5 Daring Boys Who Miraculously Survived Stowaway Journeys

As aeroplane passengers get comfortable in their seats, belt up and prepare for take-off, below the planes, sometimes, daring individuals are usually also preparing for the journey, praying to survive their risky adventure.

These people are known as stowaways, who brave mechanical, physical, and climatic dangers, all to hitch a flight to their dream destinations, hidden away in wheel compartments of planes.

Kenyan Paul Manyasi is the latest stowaway to hit the headlines from such a failed attempt on a London-bound Kenya Airways flight in June.

Manyasi fell from the sky into a private garden and four months after his death, he hit the headlines once again after his alleged family denounced him following a Sky News feature.

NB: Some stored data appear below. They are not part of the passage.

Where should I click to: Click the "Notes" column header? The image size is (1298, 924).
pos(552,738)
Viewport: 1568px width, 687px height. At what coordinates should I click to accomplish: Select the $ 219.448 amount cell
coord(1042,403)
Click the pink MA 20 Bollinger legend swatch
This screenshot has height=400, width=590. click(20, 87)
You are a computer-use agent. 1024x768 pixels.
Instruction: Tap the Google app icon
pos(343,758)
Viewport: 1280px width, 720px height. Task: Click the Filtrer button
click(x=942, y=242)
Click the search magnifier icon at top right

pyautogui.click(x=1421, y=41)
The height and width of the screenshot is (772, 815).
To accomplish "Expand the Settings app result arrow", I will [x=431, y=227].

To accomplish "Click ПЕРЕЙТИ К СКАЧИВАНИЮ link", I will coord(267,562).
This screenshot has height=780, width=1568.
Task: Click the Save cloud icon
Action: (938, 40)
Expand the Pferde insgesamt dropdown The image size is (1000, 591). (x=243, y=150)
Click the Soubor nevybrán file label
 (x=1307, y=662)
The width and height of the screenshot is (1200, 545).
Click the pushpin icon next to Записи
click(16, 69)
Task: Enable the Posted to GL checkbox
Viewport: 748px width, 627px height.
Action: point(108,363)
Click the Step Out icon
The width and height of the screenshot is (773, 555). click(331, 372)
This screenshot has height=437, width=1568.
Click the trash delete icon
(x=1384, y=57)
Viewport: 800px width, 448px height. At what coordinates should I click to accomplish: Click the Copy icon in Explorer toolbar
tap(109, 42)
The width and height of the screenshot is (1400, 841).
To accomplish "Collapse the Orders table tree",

According to aviation experts, almost all stowaways die during their daring adventures.

But not everyone is so unfortunate.

Surprisingly, children as young as ten have embarked on such escapades, braving hypothermia, low atmospheric pressure, and the risk of being crushed by planes’ moving parts, often for unworthy reasons.

In 1985, 10-year-old Keith Byrne and his 13-year-old friend Noel Murray made the escapade of the century by surviving a 5,000 Kilometre long Air India flight, from Heathrow Airport in Europe to JFK International Airport in the US.

The two adventure-mates, when finally apprehended in New York, said they risked their lives just to meet a character from a then-popular TV show, the A-Team.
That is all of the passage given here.